▶ **BACAAN YANG DIBERIKAN**:
Masalah pengurusan izin usaha sudah lama menjadi momok. Pengurusan izin usaha yang sulit dan berbelit-belit tidak hanya dialami pelaku usaha besar atau investor asing. Tak sedikit pelaku usaha kecil dan menengah sulit berkembang karena terbentur masalah izin usaha. Mereka juga menghadapi masalah lain, yakni akses terhadap perbankan, akses pasar, dan kualitas sumber daya manusia.
Contohnya, rumah makan "Padang" yang menjamur di seluruh Indonesia. Jika mengacu pada ketentuan perizinan, setidaknya dibutuhkan surat izin "Sertifikat Laik Sehat Usaha Rumah Makan" dengan 10 jenis persyaratan. Syarat itu berupa surat permohonan dengan materai, identitas pemohon berupa kartu tanda pengenal (KTP) dan kartu keluarga, nomor pokok wajib pajak, akta pendirian badan hukum jika berbentuk badan hukum, persetujuan tetangga kiri, kanan, depan, dan belakang disertai fotokopi KTP, dan surat penunjukan penanggung-jawab rumah makan. Syarat lain berupa fotokopi sertifikat pelatihan sanitasi bagi pengusaha dan penjamah makanan, hasil pemeriksaan laboratorium yang terakreditasi, dan proposal teknis.

▶ **SOAL SINGKAT 1**:
Jawablah pertanyaan berikut berdasarkan bacaan tentang izin usaha.
(a) Selain izin usaha, masalah apa saja yang dihadapi pelaku usaha kecil dan menengah?
(b) Surat izin apa yang setidaknya dibutuhkan oleh rumah makan "Padang"?
(c) Berapa jenis persyaratan yang diperlukan untuk surat izin tersebut?
▶ **SOAL SINGKAT 2**:
Menurut bacaan tentang izin usaha, persetujuan tetangga di posisi mana saja yang menjadi syarat? Sebutkan semuanya.
▶ **SOAL SINGKAT 3**:
Salinlah dengan tepat bagian bacaan tentang izin usaha di atas, mulai dari "Masalah pengurusan izin" sampai dengan "sumber daya manusia.", termasuk kedua bagian tersebut.

▶ **DATA TERKUMPUL**:
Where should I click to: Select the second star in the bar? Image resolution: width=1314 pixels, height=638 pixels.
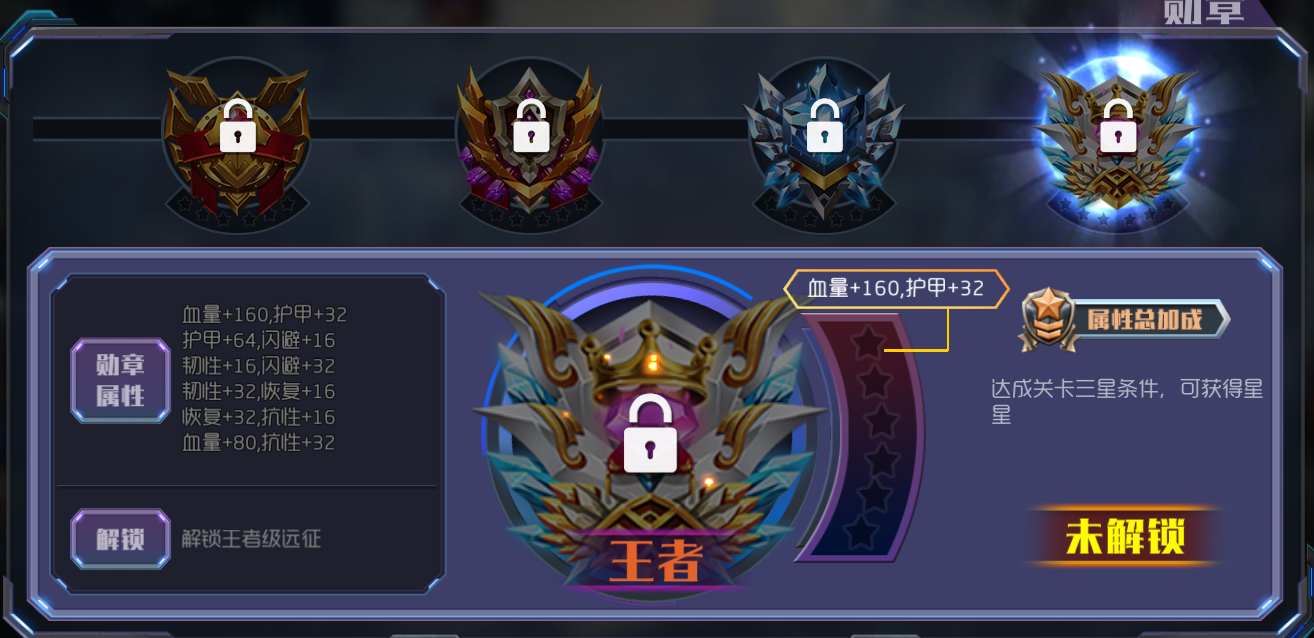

▶ **JAWABAN TERTULIS 1**:
(a) Akses terhadap perbankan, akses pasar, dan kualitas sumber daya manusia.
(b) "Sertifikat Laik Sehat Usaha Rumah Makan".
(c) 10 jenis persyaratan.

▶ **JAWABAN TERTULIS 2**:
Kiri, kanan, depan, dan belakang.

▶ **JAWABAN TERTULIS 3**:
Masalah pengurusan izin usaha sudah lama menjadi momok. Pengurusan izin usaha yang sulit dan berbelit-belit tidak hanya dialami pelaku usaha besar atau investor asing. Tak sedikit pelaku usaha kecil dan menengah sulit berkembang karena terbentur masalah izin usaha. Mereka juga menghadapi masalah lain, yakni akses terhadap perbankan, akses pasar, dan kualitas sumber daya manusia.